— What is required —
Your answer must be the lines of the entries below, exactly as written, from the first line through the line containing "The width and height of the screenshot is (369, 447).".

— Data extracts —
• • • •

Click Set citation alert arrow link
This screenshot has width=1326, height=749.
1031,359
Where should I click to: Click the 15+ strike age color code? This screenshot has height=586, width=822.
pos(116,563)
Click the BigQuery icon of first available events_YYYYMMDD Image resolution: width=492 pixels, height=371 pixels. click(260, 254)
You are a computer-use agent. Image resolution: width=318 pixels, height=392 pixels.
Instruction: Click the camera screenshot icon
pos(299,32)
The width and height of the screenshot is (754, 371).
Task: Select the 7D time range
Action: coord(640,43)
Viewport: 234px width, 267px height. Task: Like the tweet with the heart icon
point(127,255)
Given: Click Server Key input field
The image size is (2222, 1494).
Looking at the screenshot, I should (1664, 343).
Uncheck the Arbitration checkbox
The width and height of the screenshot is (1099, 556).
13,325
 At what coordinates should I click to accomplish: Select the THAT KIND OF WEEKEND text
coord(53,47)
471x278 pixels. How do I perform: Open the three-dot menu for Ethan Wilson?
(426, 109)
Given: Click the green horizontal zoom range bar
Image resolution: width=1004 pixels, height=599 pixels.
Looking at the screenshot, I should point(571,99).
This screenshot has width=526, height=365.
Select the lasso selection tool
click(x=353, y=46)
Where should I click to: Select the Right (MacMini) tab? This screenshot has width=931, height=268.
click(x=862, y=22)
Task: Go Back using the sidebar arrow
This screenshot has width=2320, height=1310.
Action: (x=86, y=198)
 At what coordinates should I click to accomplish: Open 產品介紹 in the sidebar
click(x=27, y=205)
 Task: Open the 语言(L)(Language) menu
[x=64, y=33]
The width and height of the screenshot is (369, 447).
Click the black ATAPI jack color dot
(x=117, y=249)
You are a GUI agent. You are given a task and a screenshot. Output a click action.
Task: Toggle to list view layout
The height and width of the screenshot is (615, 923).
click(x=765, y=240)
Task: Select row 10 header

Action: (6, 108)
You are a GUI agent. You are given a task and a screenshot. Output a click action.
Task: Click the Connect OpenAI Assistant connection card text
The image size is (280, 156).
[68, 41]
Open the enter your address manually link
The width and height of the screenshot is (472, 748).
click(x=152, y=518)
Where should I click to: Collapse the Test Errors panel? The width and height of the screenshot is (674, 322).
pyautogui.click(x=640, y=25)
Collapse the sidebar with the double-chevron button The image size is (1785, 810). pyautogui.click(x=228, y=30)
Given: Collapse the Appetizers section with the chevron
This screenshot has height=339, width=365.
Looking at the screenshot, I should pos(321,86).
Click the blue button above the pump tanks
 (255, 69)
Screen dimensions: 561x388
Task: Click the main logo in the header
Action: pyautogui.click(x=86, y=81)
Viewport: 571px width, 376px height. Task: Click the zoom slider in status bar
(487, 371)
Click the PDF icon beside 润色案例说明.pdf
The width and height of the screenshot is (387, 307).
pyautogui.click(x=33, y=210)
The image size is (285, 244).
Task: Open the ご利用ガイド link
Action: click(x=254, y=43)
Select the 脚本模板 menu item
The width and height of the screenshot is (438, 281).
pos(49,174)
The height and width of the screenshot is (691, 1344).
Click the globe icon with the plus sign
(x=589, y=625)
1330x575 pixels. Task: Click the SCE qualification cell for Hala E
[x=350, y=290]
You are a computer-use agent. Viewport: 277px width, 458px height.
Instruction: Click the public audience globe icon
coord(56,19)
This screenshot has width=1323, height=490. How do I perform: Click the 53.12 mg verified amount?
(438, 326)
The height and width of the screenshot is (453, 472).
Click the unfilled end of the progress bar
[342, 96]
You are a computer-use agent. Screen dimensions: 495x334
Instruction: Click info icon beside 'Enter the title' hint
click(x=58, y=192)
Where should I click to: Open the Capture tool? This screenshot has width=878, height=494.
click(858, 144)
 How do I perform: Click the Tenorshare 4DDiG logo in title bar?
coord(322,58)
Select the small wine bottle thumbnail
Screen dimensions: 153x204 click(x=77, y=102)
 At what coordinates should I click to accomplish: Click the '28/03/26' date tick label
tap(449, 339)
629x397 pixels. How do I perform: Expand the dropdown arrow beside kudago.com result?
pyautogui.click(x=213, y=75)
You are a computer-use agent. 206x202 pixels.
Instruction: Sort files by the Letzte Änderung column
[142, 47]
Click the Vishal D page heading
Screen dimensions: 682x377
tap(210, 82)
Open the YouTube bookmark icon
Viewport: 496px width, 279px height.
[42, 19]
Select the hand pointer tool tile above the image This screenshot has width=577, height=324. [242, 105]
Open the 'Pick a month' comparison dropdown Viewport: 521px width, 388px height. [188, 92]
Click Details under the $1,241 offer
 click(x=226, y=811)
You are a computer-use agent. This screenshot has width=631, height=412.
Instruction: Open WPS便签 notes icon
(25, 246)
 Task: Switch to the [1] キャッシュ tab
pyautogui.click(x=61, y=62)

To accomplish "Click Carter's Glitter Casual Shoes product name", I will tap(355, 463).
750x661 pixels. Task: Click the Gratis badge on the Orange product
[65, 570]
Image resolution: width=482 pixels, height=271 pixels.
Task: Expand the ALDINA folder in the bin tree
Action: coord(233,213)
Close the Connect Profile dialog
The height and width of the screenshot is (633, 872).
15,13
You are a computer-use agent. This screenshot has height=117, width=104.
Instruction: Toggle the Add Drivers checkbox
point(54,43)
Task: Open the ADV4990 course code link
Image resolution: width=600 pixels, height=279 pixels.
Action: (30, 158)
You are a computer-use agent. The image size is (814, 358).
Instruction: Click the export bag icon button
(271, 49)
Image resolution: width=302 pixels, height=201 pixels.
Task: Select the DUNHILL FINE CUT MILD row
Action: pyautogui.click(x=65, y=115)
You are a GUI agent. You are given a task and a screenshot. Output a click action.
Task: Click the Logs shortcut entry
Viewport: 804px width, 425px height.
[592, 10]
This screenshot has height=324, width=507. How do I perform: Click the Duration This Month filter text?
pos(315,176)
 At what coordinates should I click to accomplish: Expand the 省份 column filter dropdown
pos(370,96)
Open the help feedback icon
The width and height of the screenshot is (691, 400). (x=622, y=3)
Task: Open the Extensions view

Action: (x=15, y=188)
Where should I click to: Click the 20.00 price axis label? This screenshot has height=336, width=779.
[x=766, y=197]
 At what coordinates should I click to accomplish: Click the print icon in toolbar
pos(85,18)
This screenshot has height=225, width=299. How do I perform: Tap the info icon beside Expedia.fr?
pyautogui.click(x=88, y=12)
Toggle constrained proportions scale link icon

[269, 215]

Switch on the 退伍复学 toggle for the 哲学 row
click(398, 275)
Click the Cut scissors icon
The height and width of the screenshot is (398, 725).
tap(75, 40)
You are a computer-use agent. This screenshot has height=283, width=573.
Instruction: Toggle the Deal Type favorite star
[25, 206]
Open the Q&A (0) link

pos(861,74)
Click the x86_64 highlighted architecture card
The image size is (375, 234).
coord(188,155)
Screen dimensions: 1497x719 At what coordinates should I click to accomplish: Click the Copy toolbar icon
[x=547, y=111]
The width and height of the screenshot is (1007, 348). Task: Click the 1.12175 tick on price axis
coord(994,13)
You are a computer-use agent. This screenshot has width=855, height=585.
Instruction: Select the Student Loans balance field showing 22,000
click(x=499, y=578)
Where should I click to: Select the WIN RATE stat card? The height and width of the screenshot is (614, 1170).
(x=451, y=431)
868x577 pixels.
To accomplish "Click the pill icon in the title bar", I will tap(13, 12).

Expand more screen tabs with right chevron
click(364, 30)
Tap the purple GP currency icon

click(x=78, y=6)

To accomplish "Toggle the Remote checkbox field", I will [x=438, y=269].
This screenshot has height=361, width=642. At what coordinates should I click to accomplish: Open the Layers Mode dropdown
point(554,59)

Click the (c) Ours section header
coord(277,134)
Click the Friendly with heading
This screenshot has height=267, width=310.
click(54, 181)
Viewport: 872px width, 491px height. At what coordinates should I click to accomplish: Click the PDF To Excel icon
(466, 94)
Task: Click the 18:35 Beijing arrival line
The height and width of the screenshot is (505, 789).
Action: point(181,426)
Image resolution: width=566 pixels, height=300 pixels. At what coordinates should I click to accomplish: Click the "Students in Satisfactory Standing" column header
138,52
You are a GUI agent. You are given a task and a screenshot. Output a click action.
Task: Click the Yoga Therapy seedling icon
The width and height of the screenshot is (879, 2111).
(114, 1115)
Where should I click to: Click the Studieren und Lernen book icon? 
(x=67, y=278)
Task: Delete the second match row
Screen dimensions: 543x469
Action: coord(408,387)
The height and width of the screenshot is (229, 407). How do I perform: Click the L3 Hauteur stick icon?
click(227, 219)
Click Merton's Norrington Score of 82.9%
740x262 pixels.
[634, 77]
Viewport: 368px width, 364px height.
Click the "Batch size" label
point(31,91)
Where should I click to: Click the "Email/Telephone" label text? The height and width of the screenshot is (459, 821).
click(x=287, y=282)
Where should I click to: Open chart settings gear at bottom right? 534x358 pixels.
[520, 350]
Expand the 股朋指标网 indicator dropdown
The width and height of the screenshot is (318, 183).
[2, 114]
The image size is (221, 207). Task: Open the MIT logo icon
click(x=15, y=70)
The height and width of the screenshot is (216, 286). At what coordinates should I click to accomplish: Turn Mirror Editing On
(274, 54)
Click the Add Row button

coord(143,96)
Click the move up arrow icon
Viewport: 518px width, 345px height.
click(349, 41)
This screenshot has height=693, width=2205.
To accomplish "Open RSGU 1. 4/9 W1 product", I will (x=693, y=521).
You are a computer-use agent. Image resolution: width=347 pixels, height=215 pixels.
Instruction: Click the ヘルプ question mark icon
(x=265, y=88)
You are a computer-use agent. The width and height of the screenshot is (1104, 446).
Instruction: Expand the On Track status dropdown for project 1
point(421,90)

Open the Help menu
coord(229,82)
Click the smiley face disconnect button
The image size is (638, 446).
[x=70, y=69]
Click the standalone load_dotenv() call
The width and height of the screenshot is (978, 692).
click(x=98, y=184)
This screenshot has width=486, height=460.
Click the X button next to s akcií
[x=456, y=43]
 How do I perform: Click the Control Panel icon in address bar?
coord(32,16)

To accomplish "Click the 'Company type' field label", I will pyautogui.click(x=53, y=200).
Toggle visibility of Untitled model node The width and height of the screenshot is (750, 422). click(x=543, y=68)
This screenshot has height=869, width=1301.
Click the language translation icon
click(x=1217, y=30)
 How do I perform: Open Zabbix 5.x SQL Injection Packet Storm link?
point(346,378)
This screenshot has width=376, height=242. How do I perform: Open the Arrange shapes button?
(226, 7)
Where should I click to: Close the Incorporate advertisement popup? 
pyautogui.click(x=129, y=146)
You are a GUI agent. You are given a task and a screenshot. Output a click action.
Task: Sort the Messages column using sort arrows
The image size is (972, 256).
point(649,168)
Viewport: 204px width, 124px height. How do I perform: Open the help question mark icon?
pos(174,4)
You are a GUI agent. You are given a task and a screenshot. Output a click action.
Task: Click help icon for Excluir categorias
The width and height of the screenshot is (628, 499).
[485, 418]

• • • •

— Expected answer —
Click Set citation alert arrow link
This screenshot has width=1326, height=749.
1031,359
Where should I click to: Click the 15+ strike age color code? This screenshot has height=586, width=822.
pos(116,563)
Click the BigQuery icon of first available events_YYYYMMDD Image resolution: width=492 pixels, height=371 pixels. click(260, 254)
You are a computer-use agent. Image resolution: width=318 pixels, height=392 pixels.
Instruction: Click the camera screenshot icon
pos(299,32)
The width and height of the screenshot is (754, 371).
Task: Select the 7D time range
Action: coord(640,43)
Viewport: 234px width, 267px height. Task: Like the tweet with the heart icon
point(127,255)
Given: Click Server Key input field
The image size is (2222, 1494).
Looking at the screenshot, I should (1664, 343).
Uncheck the Arbitration checkbox
The width and height of the screenshot is (1099, 556).
13,325
 At what coordinates should I click to accomplish: Select the THAT KIND OF WEEKEND text
coord(53,47)
471x278 pixels. How do I perform: Open the three-dot menu for Ethan Wilson?
(426, 109)
Given: Click the green horizontal zoom range bar
Image resolution: width=1004 pixels, height=599 pixels.
Looking at the screenshot, I should point(571,99).
This screenshot has width=526, height=365.
Select the lasso selection tool
click(x=353, y=46)
Where should I click to: Select the Right (MacMini) tab? This screenshot has width=931, height=268.
click(x=862, y=22)
Task: Go Back using the sidebar arrow
This screenshot has width=2320, height=1310.
Action: (x=86, y=198)
 At what coordinates should I click to accomplish: Open 產品介紹 in the sidebar
click(x=27, y=205)
 Task: Open the 语言(L)(Language) menu
[x=64, y=33]
The width and height of the screenshot is (369, 447).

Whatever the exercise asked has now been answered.